D’un point de vue pratique, il ne faut pas oublier que :
-plus le patronage est épuré, plus la paire est formelle.
-plus la forme est racée plus la présence de la chaussure sera importante dans la tenue.
-dans le budget, il faut penser à ajouter les embauchoirs et la pose de patins et fers (les fers sont obligatoires, et les patins vivement recommandés)
-une chaussure ça s’entretient, tu peux le faire toi-même, alors équipe toi un minimum pour qu’elles durent le plus possible

N°1 : un richelieu half-brogue marron
C’est, à mon avis, la paire de base. La couleur marron en fait un soulier à tout faire, et le patronage demi-brogue est assez chargé pour ne pas paraitre trop formel tout en n’étant pas aussi complexe que le full-brogue. Par ailleurs, je trouve que le bout droit s’adapte plus facilement aux différentes formes. C’est un grand basique qu’on retrouve chez toutes les marques, tu n’auras donc pas de mal à en trouver un. Ce sont les souliers que je porte le plus c’est certain, à la fois en costume et en dépareillé. Attention toutefois, je les déconseille dans des tenues trop habillées. Ce n’est pas forcément le modèle idéal avec un costume bleu nuit (sauf à avoir un marron vraiment très foncé)
N°2 : un richelieu Adelaïde bourgogne (enfin bordeaux)
Avec ce patronage légèrement plus épuré que le half-brogue, ce soulier est logiquement un peu plus habillé. Best-seller de la marque Gaziano & Girling dont le Saint-James II est probablement la plus belle paire de souliers de prêt-à-chausser qui soit, il s’intègre totalement dans un vestiaire sartorial. En marron ou en bordeaux, c’est un indispensable. Je te propose ici de le choisir en bordeaux, ou sang de bœuf, ça donnera un peu de diversité à ta collection. J’aime les porter avec un costume bleu sombre, mais il s’adapte aussi très bien à un costume gris pour faire une tenue business parfaite.

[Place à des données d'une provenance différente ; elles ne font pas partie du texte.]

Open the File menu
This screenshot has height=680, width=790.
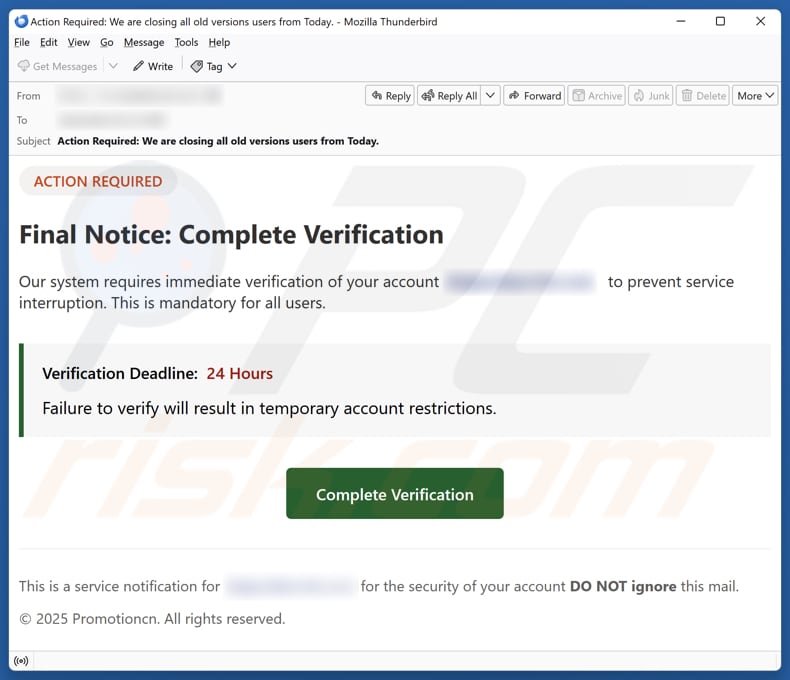tap(22, 42)
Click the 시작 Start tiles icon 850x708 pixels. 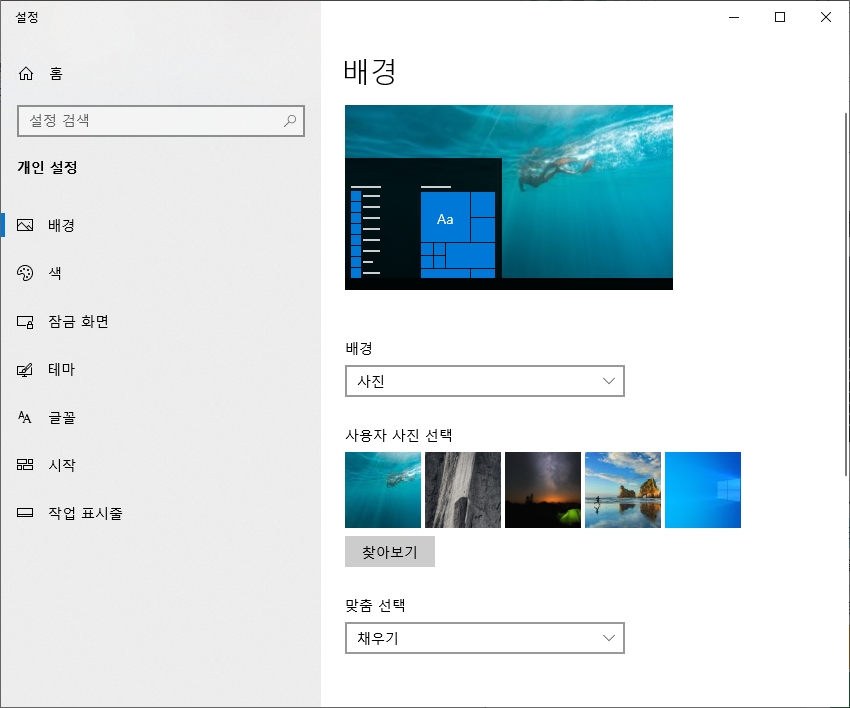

N°3 : Un richelieu cap toe noir
Le richelieu noir n’est pas, pour moi, la priorité d’une collection. Il n’en reste pas moins que c’est la couleur formelle par excellence, alors autant l’associer au patronage le plus classique qui soit. Le richelieu bout droit c’est la base de tout. Avec un bon glaçage on atteint les sommets de l’élégance. On n’a jamais assez de richelieus cap toe. La couleur noire étant celle du formalisme par excellence, je la réserve aux paires les plus habillées, donc sans brogueing. Une option très élégante aussi serait un austerity brogue, moins usuelle, on reconnaîtra là le choix d’un connaisseur.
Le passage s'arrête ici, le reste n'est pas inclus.